Thorin Stoutfoot said:

Game accessories are already expensive. Battlemaps and miniatures don't come cheap. But to me, they're not essential to the RPG experience.

Ummm. Depends on what you mean by expensive. I'm hard pressed to find a $50 mini. And battle mats are around $50 for the biggest one from Chessex. So we aren't close to $100 here. I can get a set of Dwarven Forge for less than 100 bucks, so that's not it either.

I think the key to a $100+ item is that it's NOT essential to the RPG experience. It's an over the top extra that most won't get. I can spend $700 dollars on a pool cue.
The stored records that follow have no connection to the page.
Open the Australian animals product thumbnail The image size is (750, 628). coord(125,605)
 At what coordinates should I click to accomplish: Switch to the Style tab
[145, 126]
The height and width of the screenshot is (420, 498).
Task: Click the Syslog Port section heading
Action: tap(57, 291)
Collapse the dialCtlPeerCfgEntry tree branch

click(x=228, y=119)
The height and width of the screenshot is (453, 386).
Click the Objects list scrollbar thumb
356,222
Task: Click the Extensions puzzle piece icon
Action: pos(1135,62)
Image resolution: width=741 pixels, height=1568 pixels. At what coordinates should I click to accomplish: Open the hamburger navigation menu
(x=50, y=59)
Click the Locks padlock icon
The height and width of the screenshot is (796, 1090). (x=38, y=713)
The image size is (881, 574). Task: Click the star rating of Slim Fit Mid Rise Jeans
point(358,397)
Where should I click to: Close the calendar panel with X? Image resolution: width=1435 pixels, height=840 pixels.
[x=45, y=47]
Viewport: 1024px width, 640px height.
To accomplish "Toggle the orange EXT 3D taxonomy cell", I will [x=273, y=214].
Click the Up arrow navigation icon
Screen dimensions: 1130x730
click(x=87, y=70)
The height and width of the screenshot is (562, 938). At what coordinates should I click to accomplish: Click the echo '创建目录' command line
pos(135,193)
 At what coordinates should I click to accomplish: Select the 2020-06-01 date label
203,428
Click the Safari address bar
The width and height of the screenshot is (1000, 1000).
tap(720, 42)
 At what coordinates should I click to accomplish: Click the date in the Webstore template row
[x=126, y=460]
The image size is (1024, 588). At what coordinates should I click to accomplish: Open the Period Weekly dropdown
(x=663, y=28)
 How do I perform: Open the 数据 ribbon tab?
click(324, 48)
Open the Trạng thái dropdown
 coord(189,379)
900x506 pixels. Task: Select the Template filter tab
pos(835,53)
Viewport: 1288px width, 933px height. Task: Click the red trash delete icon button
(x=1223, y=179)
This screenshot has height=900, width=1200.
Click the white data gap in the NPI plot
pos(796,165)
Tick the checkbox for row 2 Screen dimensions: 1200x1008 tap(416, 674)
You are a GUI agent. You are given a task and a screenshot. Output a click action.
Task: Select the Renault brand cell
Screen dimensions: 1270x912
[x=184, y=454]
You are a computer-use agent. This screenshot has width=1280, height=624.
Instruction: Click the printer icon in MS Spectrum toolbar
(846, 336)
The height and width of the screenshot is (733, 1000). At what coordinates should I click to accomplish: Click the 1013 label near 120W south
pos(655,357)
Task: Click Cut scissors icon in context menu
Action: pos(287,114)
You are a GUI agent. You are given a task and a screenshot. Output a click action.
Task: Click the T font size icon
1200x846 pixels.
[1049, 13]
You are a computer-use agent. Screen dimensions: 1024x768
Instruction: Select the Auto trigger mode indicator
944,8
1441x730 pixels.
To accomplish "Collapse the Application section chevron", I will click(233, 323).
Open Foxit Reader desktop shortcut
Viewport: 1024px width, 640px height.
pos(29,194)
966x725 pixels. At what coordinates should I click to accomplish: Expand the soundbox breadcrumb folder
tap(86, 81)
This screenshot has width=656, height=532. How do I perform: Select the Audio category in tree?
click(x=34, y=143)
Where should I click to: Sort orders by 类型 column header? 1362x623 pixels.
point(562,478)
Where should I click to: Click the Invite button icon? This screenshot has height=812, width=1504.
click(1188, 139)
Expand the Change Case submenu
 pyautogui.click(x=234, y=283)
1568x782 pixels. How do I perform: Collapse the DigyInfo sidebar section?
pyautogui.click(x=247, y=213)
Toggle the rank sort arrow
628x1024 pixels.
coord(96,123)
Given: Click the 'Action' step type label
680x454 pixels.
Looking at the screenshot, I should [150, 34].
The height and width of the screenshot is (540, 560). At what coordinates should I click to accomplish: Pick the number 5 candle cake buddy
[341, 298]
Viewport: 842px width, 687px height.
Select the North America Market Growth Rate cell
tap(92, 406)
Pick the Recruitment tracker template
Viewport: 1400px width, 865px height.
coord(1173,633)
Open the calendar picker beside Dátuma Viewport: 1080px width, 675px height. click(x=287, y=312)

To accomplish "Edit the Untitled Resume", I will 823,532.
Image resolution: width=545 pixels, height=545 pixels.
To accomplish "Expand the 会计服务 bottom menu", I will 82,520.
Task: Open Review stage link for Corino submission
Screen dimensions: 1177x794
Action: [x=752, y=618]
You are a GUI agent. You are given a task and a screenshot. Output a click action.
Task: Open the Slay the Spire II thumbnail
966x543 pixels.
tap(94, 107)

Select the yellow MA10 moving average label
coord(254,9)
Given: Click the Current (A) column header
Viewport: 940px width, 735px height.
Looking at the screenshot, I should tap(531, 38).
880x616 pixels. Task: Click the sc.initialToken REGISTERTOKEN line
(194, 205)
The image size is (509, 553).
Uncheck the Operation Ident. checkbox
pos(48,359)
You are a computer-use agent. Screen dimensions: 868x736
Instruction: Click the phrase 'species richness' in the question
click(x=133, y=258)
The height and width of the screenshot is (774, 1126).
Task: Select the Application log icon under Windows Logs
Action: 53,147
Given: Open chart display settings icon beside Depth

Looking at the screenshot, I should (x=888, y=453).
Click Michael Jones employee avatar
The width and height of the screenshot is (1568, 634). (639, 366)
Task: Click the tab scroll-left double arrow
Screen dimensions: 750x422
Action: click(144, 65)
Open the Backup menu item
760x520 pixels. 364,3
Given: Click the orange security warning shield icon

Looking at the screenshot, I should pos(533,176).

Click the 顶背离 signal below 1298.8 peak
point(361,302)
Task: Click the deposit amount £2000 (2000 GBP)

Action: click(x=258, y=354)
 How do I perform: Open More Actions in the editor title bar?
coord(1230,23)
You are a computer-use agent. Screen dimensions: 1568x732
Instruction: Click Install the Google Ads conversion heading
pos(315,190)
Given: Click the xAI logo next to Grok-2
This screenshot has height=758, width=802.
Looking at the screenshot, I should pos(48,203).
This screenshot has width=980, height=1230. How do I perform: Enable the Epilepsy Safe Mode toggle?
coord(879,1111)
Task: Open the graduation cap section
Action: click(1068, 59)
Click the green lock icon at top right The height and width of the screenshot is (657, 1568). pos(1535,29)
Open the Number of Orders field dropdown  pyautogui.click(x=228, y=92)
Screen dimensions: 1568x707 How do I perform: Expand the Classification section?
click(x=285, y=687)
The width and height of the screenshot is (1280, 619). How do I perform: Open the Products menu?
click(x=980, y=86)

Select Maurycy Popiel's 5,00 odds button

Where's the RPG equivalent?

PS
 

Re: Re: I'm disappointed

King_Stannis said:
maybe a mega adventure with a soundtrack and miniatures of every beast encountered in the scenario? even then i'd balk at the price, most likely. triple digits would cause sticker shock to me.

What triple digits??? You know as well as I do that it'll cost $99.99. :D

For me, a $100.00 gaming product would include a buttload of mini's, some cardboard or styrofoam mock-up (fully painted and textured) for the encounter areas, full listing of NPC's and simple descriptions of their characteristics and goals, and house rules to make the world completely unique.

P.S. Reading John Nephew's account of his "bargain bin" experiences, I feel forced to share my boss's philosophy called "good and cheap." (He may not be the originator, but I heard it from him first.) "good and cheap" states that in order for a product to catch on popularly, it must be both. It can be good, and the price justified, and it can still succeed - but it cannot be merely cheap. Most people place emphasis on items in that order.
Very rare is the cheapskate who dries his Bounty Paper towels in the sun to re-use them. :)

Ryan Dancey quoted direct fact on the FRCS - it sold through regardless of price. It was a good product, and its cost was justified. Had it been priced cheaper, it might have sold even better, but more likely it wouldn't have made but a 5% or 10% sales increase.

Had the FRCS been cheap, but poor quality, it probably wouldn't have sold enough to make printing cost.